Key Responsibilities & Duties

• Maintain and enhance existing macros, providing training and documentation for macro usage.
• Develop new global macros and standard programs following Software Development Lifecycle (SDLC) methodologies.
• Coordinate data transfers and output deliveries with clinical data management staff and biostatisticians.
• Identify resource needs for projects and oversee statistical programmers' work as required.
• Ensure accurate programming outputs through defensive programming and thorough result checking.
• Oversee CROs' development of datasets, ensuring clear documentation of processes followed.
• Adhere to regulatory and company standards in training records, guidelines, and SOPs.
• Produce study datasets and programs that align with CDISC standards.

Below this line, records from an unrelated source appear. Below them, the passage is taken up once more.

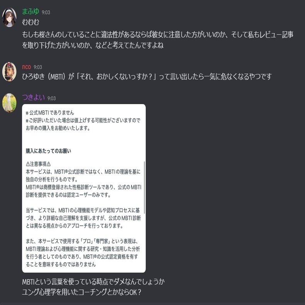Select the message about 桜さん's legality
Screen dimensions: 305x305
click(x=158, y=40)
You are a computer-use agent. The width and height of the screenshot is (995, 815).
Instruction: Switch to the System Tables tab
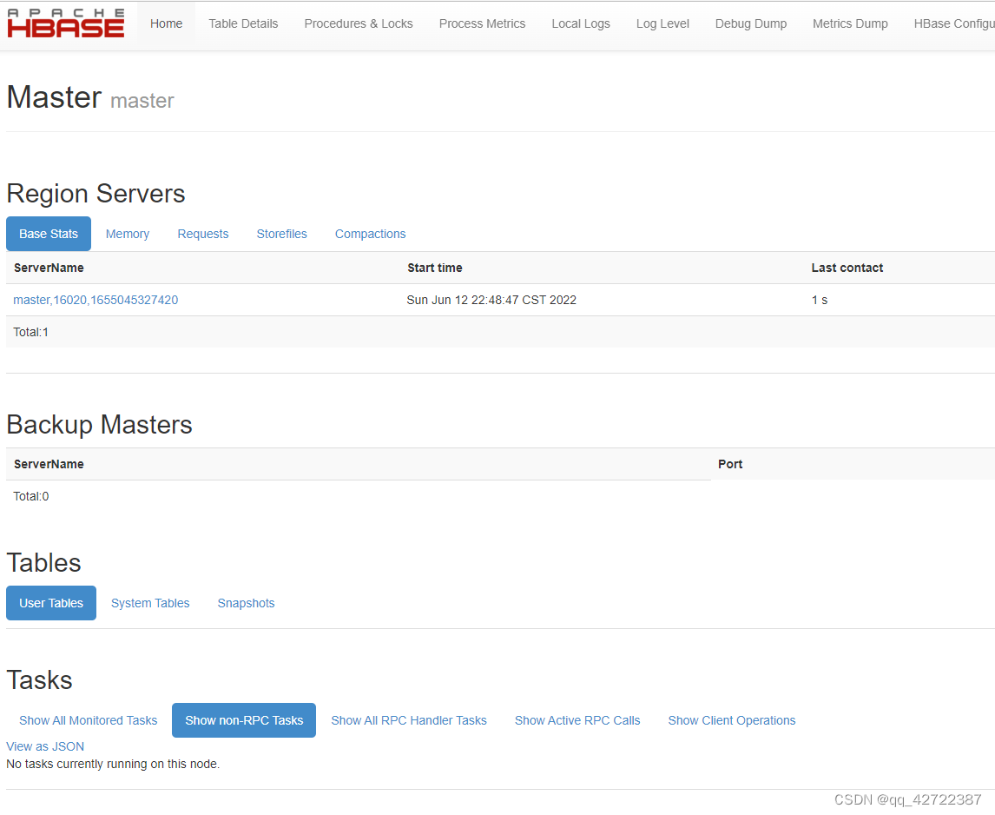pos(149,603)
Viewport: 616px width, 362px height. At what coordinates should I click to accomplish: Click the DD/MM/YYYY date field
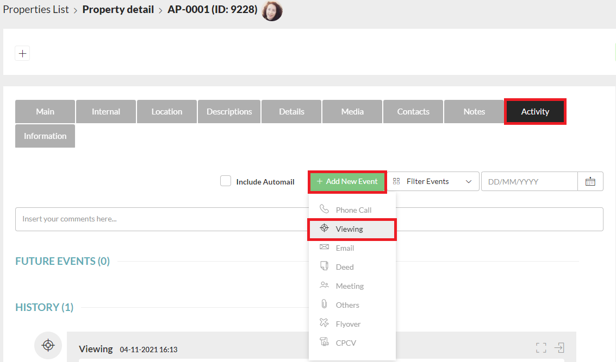[x=529, y=182]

• Communicate effectively with external departments and groups to ensure project timelines are met.

Job Requirements

• Bachelor's degree in a related discipline with 11 years of relevant experience, or advanced degrees with equivalent experience.
• Proficiency in SAS/Base, SAS/Stat, SAS/Macros, and familiarity with UNIX and CDISC standards.

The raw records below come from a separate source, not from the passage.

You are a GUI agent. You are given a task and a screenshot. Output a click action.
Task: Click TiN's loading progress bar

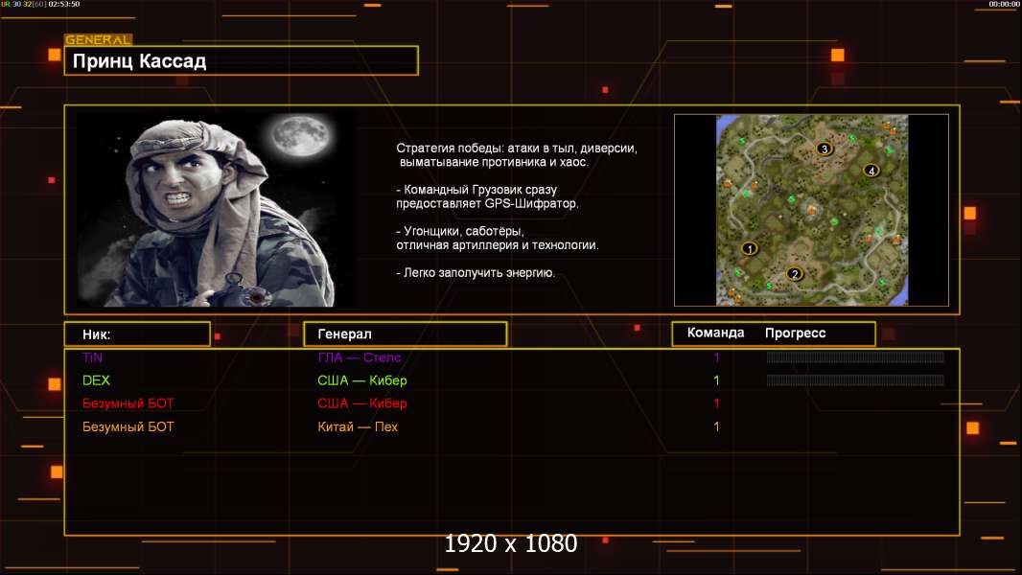[x=855, y=357]
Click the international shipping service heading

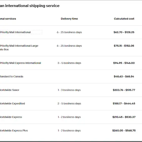30,6
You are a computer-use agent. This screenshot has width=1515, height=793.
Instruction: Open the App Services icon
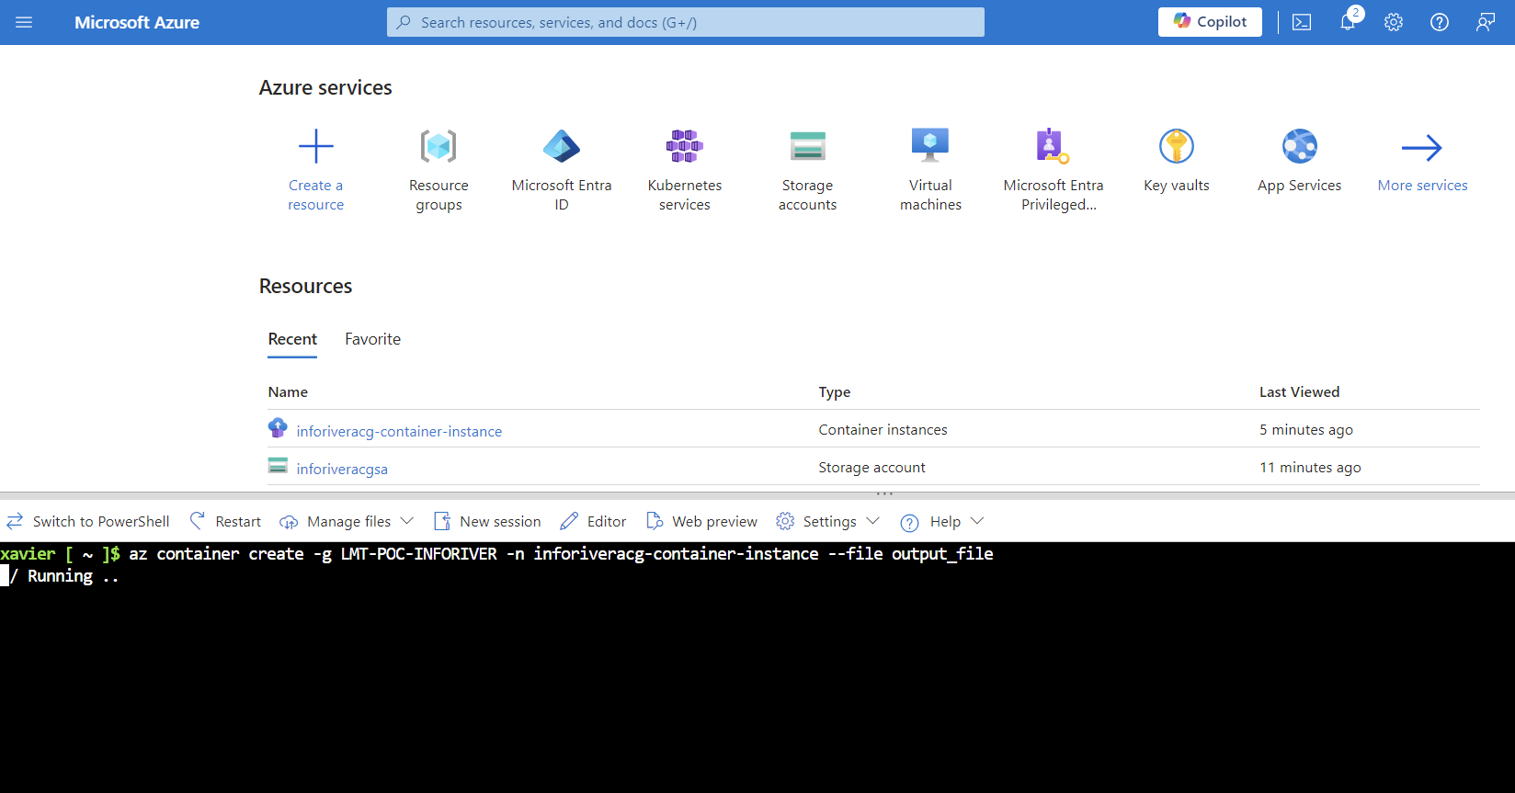[1299, 147]
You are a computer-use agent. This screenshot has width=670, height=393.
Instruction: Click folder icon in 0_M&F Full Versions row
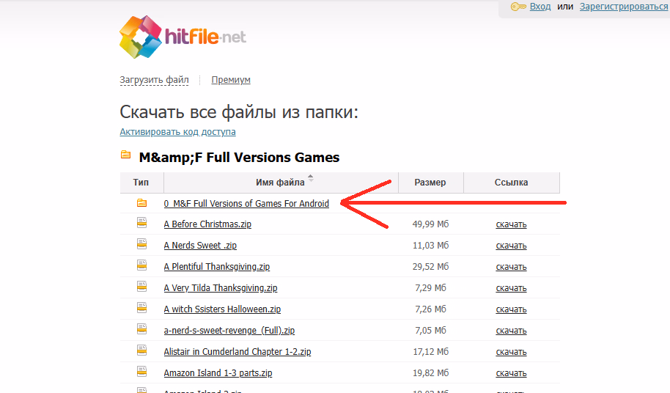click(141, 203)
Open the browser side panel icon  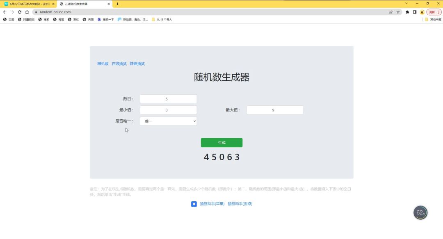click(415, 12)
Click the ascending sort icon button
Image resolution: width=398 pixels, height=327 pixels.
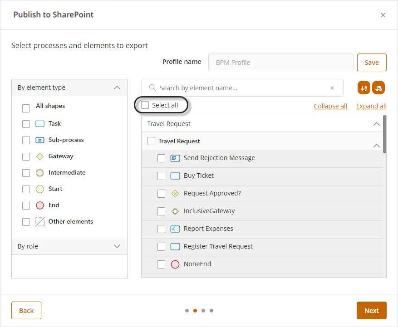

• Experience in pharmaceutical or biotech programming, with oncology clinical trials and NDA submission experience as a plus.
• Strong analytical and business communication skills, with the ability to manage complex tasks effectively.
• Extensive knowledge of technical principles, theories, concepts, and techniques relevant to statistical programming.
• Ability to work on multiple tasks simultaneously, prioritize effectively, and meet business needs.
• Demonstrated leadership and management skills, guiding teams to achieve organizational goals.
• Commitment to adhering to regulatory standards and company policies in all programming activities.
• Experience in training and mentoring team members to ensure high-quality deliverables.